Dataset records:
****************
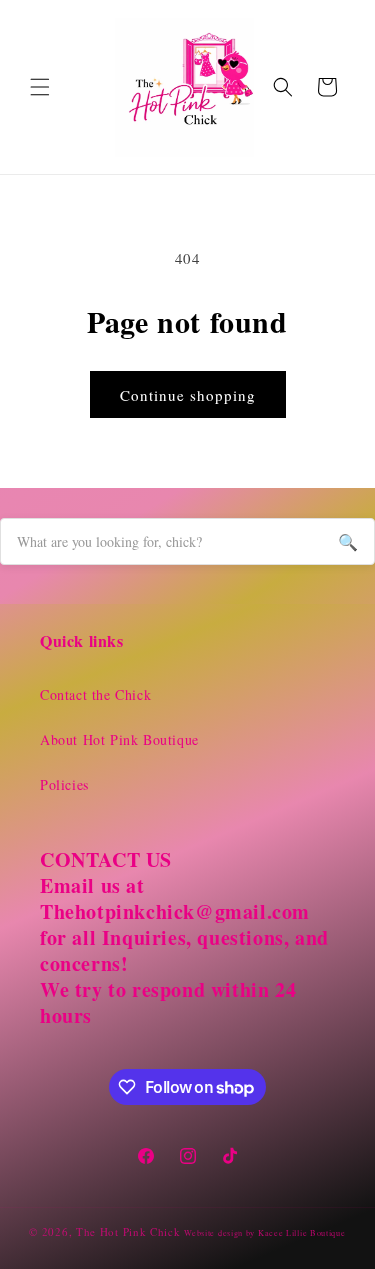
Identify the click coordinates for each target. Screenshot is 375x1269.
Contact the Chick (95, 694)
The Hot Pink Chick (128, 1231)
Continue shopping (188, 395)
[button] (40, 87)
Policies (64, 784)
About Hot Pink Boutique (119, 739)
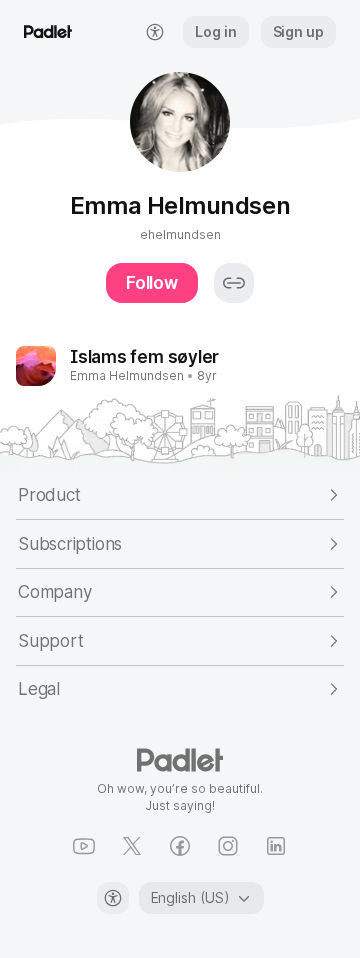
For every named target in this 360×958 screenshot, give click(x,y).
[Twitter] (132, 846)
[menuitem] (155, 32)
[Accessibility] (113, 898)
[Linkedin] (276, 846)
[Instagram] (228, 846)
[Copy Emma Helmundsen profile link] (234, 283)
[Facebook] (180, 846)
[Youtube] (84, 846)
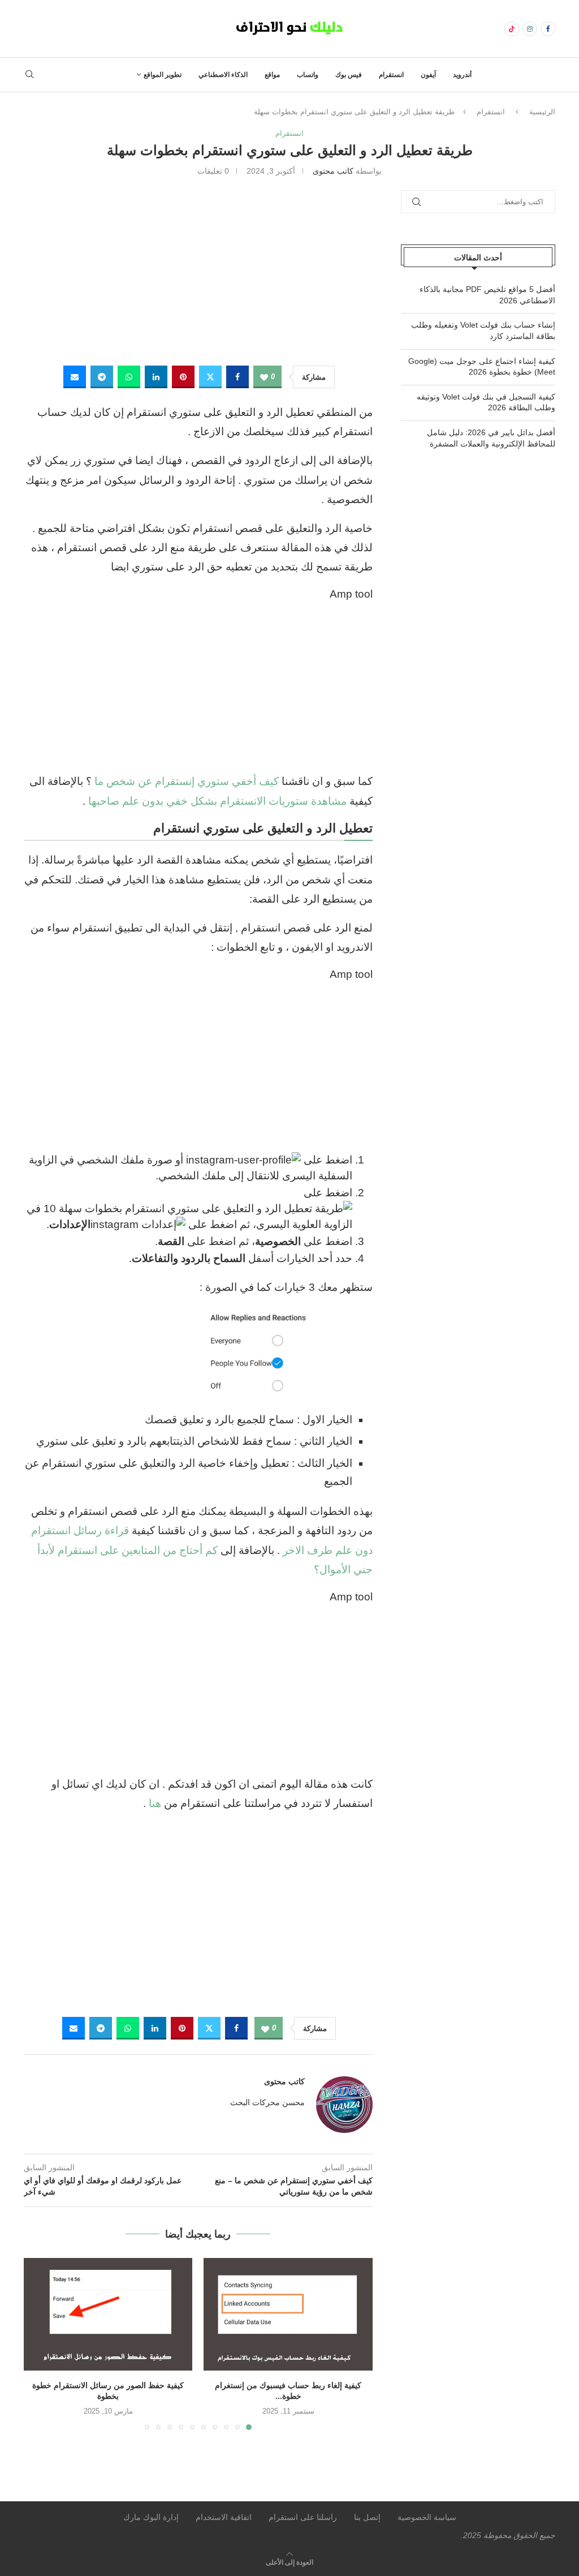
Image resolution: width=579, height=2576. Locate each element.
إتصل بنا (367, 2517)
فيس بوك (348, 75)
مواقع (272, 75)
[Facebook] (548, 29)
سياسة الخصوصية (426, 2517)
****************
The answer must consist of the entries above, reproduced word for word, without any pictures.

Identify the click coordinates for each target. Screenshot is 375x1269.
Contact the Chick (95, 694)
The Hot Pink Chick (128, 1231)
Continue shopping (188, 395)
[button] (40, 87)
Policies (64, 784)
About Hot Pink Boutique (119, 739)
For every named target in this 360×958 screenshot, give click(x,y).
[Twitter] (132, 846)
[menuitem] (155, 32)
[Accessibility] (113, 898)
[Linkedin] (276, 846)
[Instagram] (228, 846)
[Copy Emma Helmundsen profile link] (234, 283)
[Facebook] (180, 846)
[Youtube] (84, 846)
Image resolution: width=579, height=2576. Locate each element.
إتصل بنا (367, 2517)
فيس بوك (348, 75)
مواقع (272, 75)
[Facebook] (548, 29)
سياسة الخصوصية (426, 2517)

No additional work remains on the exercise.